Jackson Pollock collectibles



2015-06-26 11:05:36

Jackson Pollock (1912 – 1956) was an American painter whose distinctive style of ‘action paintings’ and unusual techniques helped to inspire the Abstract Expressionist art movement.

Moving away from the traditional style of canvas-on-easel, he used large canvases laid out on his studio floor or attached directly to a wall, and applied paint from several angles using implements such as sticks, knives and basting syringes.

This led to him being christened ‘Jack the Dripper by a famous Time Magazine article in 1956.

Pollock was first introduced to the use of liquid paint in 1936 whilst attending an experimental workshop in New York, held by David Alfaro Siqueiros, and the drip technique found its way into his work during the early 1940s.

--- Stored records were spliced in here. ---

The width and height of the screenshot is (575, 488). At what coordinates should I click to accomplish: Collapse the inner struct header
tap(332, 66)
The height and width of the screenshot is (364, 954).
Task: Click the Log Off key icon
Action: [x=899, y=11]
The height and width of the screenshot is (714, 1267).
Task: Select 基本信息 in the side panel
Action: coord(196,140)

He was then further inspired due to his marriage to American painter Lee Krasner in 1945, and the move to a new house and studio (paid for in part with a loan from art collector Peggy Guggenheim).

The main ‘drip period’ of his work lasted from 1947 to 1950, during which he produced his most famous works and achieved a level of both fame and notoriety due to his growing alcoholism.

However, he abandoned the style at the hight of his fame, soon after a famous Life Magazine article in which they asked the question "Is he the greatest living painter in the United States?".

The majority of Pollock's major works are currently on display in museums around the world such as the Museum of Modern Art, the National Gallery of Art and the Tate Modern.


  • In 1974 the Australian Government purchased the Pollock work ‘Blue Poles’ (1952) for a price of (US)$2 million. At the time it was a world record price for a 20th century artist, and proved controversial in Australia. The painting, currently on display in the National Gallery of Australia, is now recognised as one of Pollocks best and most important pieces and was recently estimated at a value of around (A)$180 million.

  • In May 2004 the painting ‘Number 12, 1949’ was sold By Christie’s in New York for $11,655,500.

  • Pollock’s painting ‘No. 5, 1948’ is currently the world’s most expensive painting, after it was sold by David Geffen to an unknown collector in November 2006 for a sum believed to be around $140 million.

  • In 2010, the piece ‘Number 12a, 1948’ sold at a Sotheby’s auction in New York for $8,762,500.